- **WHAT YOU HAVE TO DO**: From the listing below, reproduce exactly the lines starting with the one with "The height and" and going on through the one with "the search box", both ends kept. No picture is copied.

- **PROVIDED INFORMATION**:
= Beginning of Section =

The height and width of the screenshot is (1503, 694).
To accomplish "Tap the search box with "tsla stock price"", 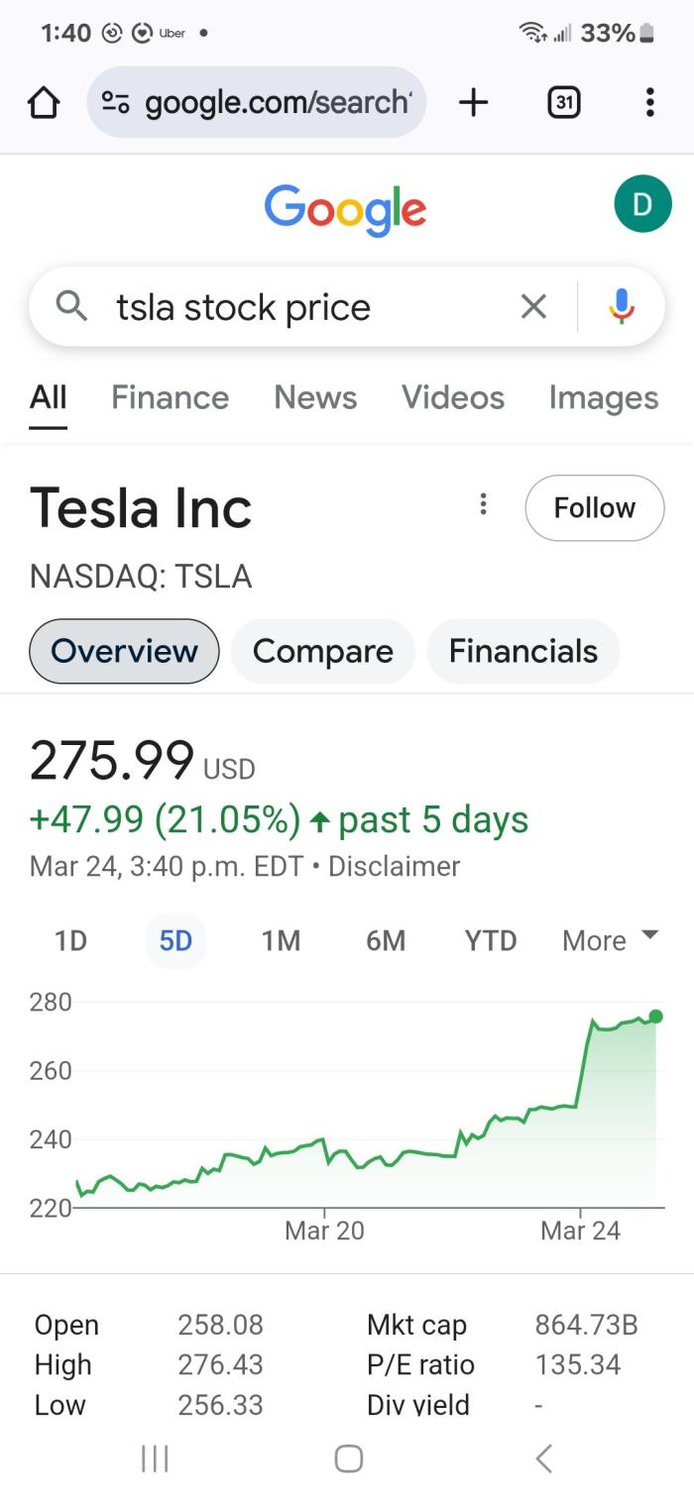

= End of Section =
= Beginning of Section =

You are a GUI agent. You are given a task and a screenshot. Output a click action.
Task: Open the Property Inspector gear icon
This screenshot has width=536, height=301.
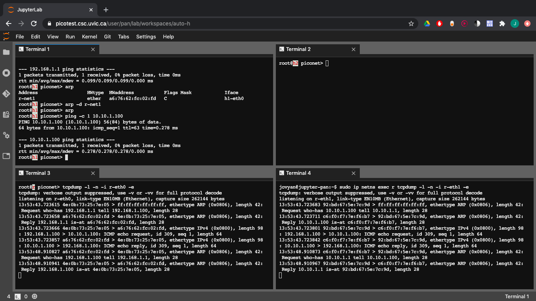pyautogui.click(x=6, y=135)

= End of Section =

- **FINAL ANSWER**:
The height and width of the screenshot is (1503, 694).
To accomplish "Tap the search box with "tsla stock price"", 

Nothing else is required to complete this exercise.